Since 2016, internal displacements caused by crime or violence had steadily decreased, from 23,200 in 2016 to 7,070 in 2019. The International Crisis Group suggests that 2020’s spike in displacements may have been caused by criminal groups capitalizing on the chaos from COVID-19. As state funding and authorities were focused on curbing the effects of the pandemic, the CJNG and its rivals used the security void to increase their activity and claim new territory.

SEE ALSO: Will Officials Finally Admit Scale of Mexico’s Forced Displacement Crisis?

Small groups contributed to displacements as well. At the beginning of the pandemic, Los Tlacos and Cartel del Sur battled over poppy crops and marijuana fields in Guerrero, displacing 300 people in the process. Much of the violence in Guerrero and Michoacán was related to turf wars that began before the pandemic but continued nonstop in 2020.

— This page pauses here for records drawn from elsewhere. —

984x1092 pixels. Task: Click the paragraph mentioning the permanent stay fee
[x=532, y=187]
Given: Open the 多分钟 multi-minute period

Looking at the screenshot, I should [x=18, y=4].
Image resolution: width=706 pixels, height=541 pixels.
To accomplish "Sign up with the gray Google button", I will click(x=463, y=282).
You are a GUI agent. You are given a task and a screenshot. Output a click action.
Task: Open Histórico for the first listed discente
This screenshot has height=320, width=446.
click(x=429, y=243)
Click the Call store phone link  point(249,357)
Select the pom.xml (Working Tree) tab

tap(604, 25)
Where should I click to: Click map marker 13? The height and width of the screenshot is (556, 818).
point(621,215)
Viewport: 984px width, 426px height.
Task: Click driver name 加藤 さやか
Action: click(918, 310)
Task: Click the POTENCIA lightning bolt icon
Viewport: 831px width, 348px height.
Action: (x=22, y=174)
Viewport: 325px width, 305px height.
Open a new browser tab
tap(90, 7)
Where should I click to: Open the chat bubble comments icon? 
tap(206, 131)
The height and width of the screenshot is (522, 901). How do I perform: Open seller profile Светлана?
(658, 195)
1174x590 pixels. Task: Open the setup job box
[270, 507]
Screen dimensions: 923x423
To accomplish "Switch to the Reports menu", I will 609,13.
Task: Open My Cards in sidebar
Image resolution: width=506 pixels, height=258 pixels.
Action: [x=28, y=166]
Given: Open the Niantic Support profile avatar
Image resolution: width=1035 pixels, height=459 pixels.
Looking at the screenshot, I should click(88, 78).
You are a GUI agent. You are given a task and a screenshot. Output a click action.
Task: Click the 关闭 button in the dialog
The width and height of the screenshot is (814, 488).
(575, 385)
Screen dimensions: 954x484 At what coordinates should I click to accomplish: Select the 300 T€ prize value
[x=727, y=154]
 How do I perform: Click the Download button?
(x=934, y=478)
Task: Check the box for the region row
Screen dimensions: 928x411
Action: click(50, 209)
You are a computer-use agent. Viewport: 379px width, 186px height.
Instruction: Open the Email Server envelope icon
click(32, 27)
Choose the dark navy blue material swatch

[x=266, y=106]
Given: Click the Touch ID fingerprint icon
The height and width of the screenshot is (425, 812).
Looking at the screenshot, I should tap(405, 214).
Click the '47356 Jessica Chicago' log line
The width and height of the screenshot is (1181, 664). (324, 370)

IDMC acknowledges that it has low confidence in its statistics for Mexico due to a lack of institutional data. All figures on displaced people come from local newspaper reports, which cannot track every case.

The Mexican government has made some efforts to address a lack of data on displacements. In September 2020, the Chamber of Deputies passed legislation that would create a national registry to track internally displaced people, an idea that has been discussed for years. The legislation is currently waiting for approval from the Senate.

This lack of data is particularly flagrant when comparing rural and urban areas. “All displacement events reported by media and civil society organizations took place in rural areas. Much urban displacement goes undetected, but results from the 2020 census suggest it is prevalent, particularly in the State of Mexico and…Mexico City,” the IMDC report’s authors wrote.